Return every line of the records below without changing anything.

— START OF Exercise materials —

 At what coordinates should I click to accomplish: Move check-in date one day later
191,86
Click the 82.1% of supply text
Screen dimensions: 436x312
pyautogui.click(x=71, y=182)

— END OF Exercise materials —

• _Expected output_:
 At what coordinates should I click to accomplish: Move check-in date one day later
191,86
Click the 82.1% of supply text
Screen dimensions: 436x312
pyautogui.click(x=71, y=182)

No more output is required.